Relocation of water molecules between the Schiff base and the Thr46-Asp96 region during light-driven unidirectional proton transport by bacteriorhodopsin: an FTIR study of the N intermediate.

A key event in light-driven proton pumping by bacteriorhodopsin is the formation of the L intermediate, whose transition to M is accompanied by the first proton transfer step, from the Schiff base to Asp85 on the extracellular side. Subsequent reprotonation of the Schiff base from the other side of the membrane to form the N intermediate is crucial for unidirectional proton transport.
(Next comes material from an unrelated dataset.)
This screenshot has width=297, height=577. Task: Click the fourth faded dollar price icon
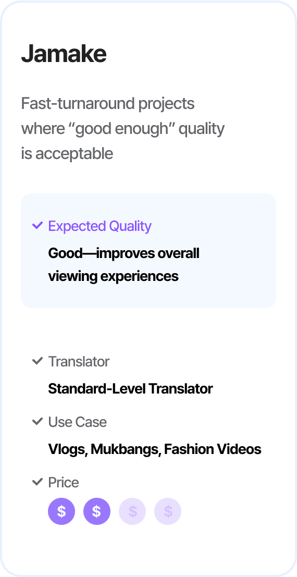(x=167, y=511)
Previous FTIR studies have suggested that the intense water O-D stretching vibration bands which appear in L at 2589, 2605, and 2621 cm(-)(1) are due to a cluster of polarized water molecules connecting the Schiff base to the Thr46-Asp96 region closer to the cytoplasmic surface. In the present study the difference spectrum was obtained of the N intermediate with its photoproduct N', formed after irradiating N at 80 K. The water O-D stretching vibrations of N appear as a broad feature in a similar frequency region with a similar intensity to those of L. This feature is also affected by T46V like in L. However, the intensities of these water vibrations of N nearly returned to the initial unphotolyzed state upon formation of N', unlike those of L which are preserved in L'. An exception was V49A, which preserved the intense water vibrations of N in N'. The results suggest that both L and N have a water cluster extending from the Schiff base to Thr46. The surrounding protein moiety stabilizes the water cluster in L, but in N it is stabilized mostly by interaction with the Schiff base.